[WHAT THE TASK ASKS]: For the records below, give the number of lines that include the string "agent". Nothing else belongs in the answer.

[INPUT MATERIAL]:
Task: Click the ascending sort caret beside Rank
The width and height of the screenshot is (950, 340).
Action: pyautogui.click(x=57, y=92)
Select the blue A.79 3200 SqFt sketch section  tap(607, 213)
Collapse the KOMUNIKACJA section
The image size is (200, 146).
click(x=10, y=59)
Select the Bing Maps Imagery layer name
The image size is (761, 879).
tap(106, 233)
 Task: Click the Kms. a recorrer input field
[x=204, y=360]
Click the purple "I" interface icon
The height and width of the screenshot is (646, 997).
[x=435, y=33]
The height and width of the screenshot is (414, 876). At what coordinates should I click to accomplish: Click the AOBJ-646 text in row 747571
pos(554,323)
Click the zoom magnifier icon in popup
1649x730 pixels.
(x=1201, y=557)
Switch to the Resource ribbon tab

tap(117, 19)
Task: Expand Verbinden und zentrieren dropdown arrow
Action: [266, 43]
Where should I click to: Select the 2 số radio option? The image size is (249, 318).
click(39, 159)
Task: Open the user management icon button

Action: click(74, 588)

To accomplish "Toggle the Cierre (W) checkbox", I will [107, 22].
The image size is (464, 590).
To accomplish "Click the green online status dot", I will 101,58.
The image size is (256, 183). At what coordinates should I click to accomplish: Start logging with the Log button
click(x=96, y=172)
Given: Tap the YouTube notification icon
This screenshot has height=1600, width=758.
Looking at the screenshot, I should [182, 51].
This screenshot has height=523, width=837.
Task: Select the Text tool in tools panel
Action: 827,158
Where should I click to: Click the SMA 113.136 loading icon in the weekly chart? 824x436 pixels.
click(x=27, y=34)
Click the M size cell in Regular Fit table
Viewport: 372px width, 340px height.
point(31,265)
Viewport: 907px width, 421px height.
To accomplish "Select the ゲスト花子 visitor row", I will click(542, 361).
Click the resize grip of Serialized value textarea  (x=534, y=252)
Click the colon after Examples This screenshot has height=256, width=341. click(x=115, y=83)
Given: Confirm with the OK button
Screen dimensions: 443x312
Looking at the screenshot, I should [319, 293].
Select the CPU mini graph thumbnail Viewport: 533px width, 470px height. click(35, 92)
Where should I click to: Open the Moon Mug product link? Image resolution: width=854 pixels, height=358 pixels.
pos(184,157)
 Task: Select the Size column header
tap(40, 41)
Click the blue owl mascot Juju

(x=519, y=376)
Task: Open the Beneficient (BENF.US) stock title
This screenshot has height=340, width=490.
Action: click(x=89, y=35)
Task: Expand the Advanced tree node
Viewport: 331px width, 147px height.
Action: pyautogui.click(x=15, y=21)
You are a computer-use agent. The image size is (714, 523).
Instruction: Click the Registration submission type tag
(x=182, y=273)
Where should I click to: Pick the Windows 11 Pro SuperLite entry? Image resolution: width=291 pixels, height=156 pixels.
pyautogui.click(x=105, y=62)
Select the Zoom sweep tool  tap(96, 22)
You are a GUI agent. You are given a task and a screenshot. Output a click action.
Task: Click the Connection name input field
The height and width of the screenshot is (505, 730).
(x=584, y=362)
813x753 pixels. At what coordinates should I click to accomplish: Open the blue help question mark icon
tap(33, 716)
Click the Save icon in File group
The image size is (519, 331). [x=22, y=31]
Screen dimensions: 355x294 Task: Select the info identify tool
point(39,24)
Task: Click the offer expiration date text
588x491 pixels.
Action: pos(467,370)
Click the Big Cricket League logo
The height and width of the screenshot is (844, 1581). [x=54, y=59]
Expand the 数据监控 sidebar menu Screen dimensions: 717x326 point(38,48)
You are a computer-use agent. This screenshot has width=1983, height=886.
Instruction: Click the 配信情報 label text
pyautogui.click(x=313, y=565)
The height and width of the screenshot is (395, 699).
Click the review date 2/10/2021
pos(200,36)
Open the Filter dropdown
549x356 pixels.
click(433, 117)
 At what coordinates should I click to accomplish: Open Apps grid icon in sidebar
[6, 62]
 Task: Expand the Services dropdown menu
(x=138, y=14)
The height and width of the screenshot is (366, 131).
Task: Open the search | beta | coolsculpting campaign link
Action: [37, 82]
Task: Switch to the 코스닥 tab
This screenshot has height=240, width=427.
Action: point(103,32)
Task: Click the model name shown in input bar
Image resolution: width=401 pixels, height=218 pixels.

[ANSWER TO THE EXERCISE]: 3